Helping others deal with their ethical dilemmas in a work setting can feel intimidating. If a co-worker is struggling with a clash between their values and seeks your input, it can be a great opportunity for growth for both of you.

Often the conversation about an ethical dilemma yields valuable insight into the solution. When we are thinking about an ethical dilemma on our own, our ideas are sometimes overshadowed by our emotions about the situation. This can limit our ability to come up with creative solutions.

It may be worthwhile to develop a team in your work setting that helps resolve ethical issues.

Sharing the burden of a difficult decision with others can feel much less lonely and isolating. As you explore others’ ethical challenges, consider what is at stake for a given ethical decision; who are the players? Who will be impacted?

If you were to take yourself and your co-workers out of the equation and imagine that this were a decision for another company to make, what would you advise based on your value system?

What About Unsolicited Ethical Advice?

Everyone has their own barometer when it comes to ethics and values. When we observe others participating in unethical decision-making, we are put into an awkward position. Speak up or hush up? This situation in itself is an ethical dilemma.

Consider the consequences of speaking up and of staying quiet. Are the consequences of speaking up as major as the consequences of looking the other way? Are you willing to deal with the repercussions of standing up for what you believe in?

So much of our character and personal growth is shown through the challenges of ethical dilemmas.

Whether we take the more difficult path or go the easy route, our sense of self and understanding of what we represent will emerge. Ethical challenges push us beyond ourselves and ask us to look at what is important on a larger scale.
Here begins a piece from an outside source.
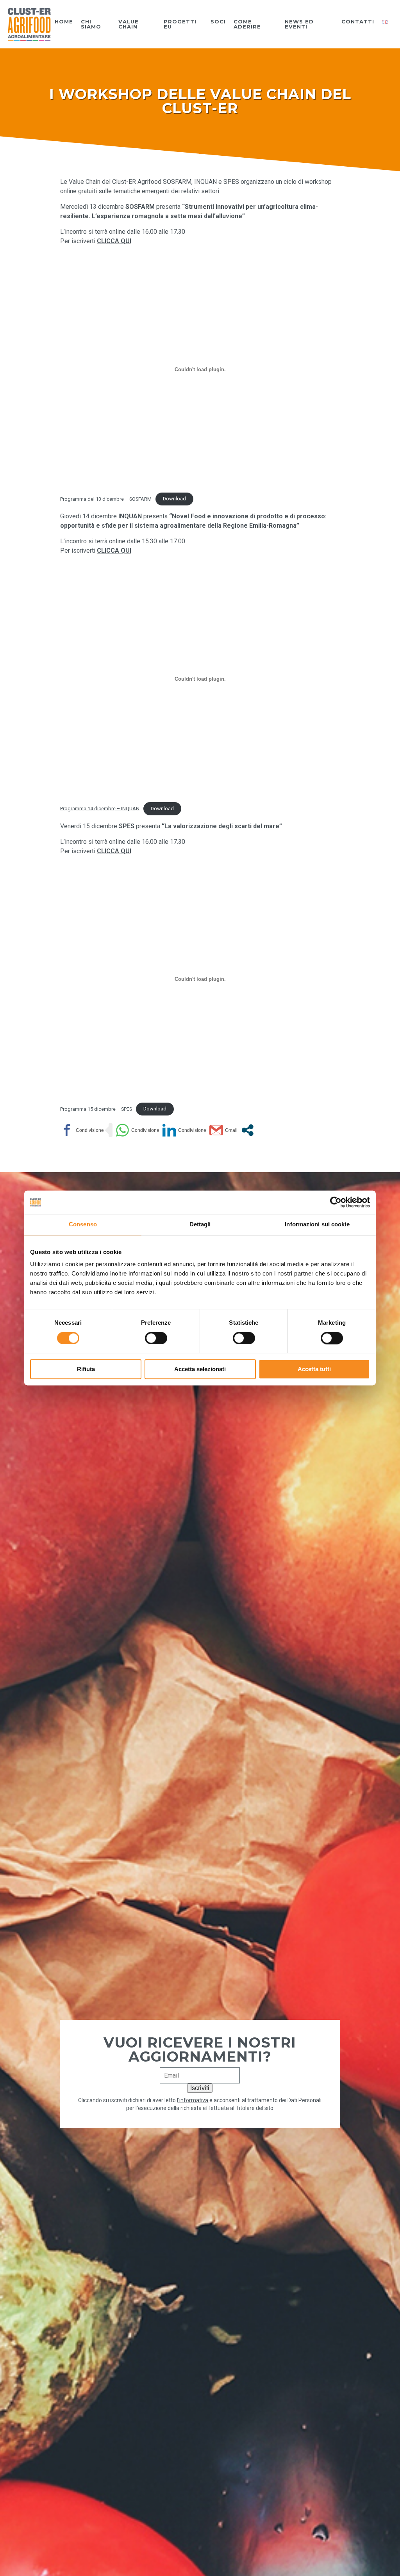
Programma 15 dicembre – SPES (96, 1109)
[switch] (156, 1338)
Often we can ask ourselves to consider the interest of the “greater good”. Is there a decision that has the best outcome for the most people? Is there a decision that causes the least amount of harm? Ethical decision making asks us to weigh one “right” against another and make a choice based on least-harm.
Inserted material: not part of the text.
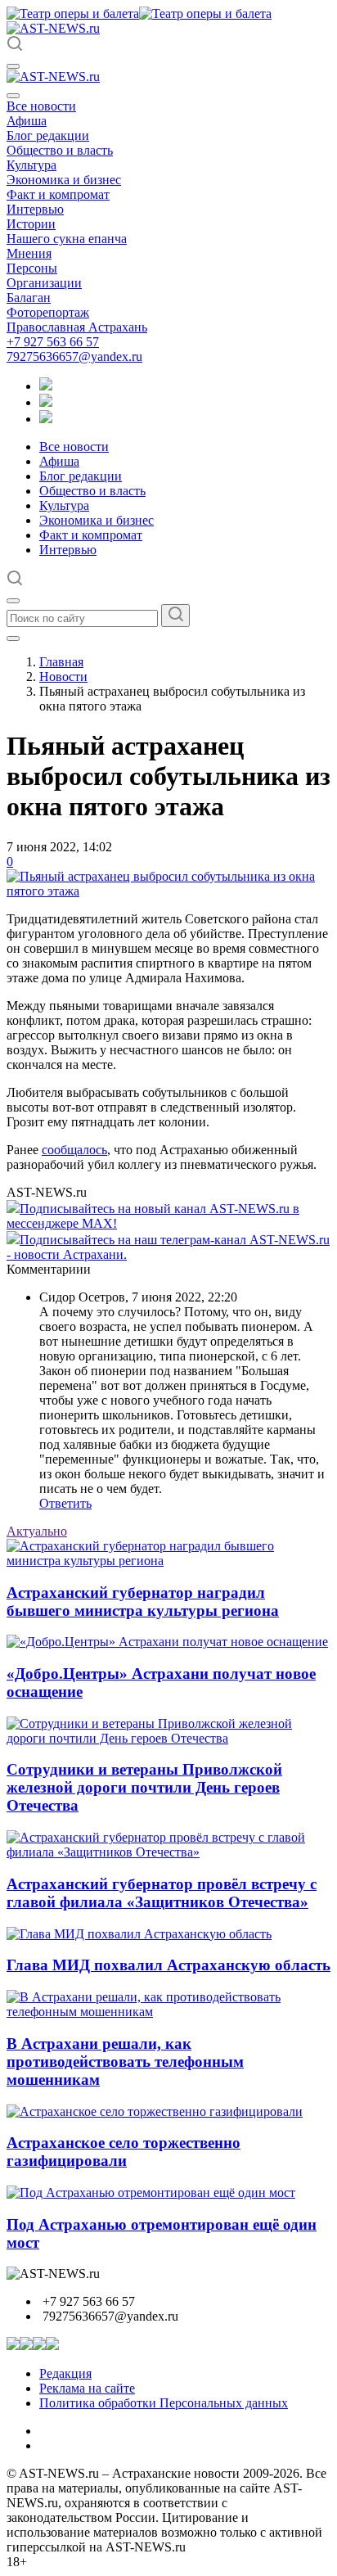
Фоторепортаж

Personal growth happens on a continuum. Ethical dilemmas help ground us in what we believe and help shape us into the best possible version of ourselves.

Often the most difficult circumstances help us grow the most. Consider the ethical dilemmas of your life as ways to explore your strengths and examine what is most important. Even the ethical dilemmas of others offer an opportunity for self-reflection and personal growth.

Hindsight is one of the most difficult parts of personal growth, particularly when we dislike decisions we have made in the past. We can often learn from our past missteps and they can guide us into better ethical decision making in the future.  

As long as we are willing to pay attention to the areas in which we diverged from our value system, we can make more ethical decisions moving forward.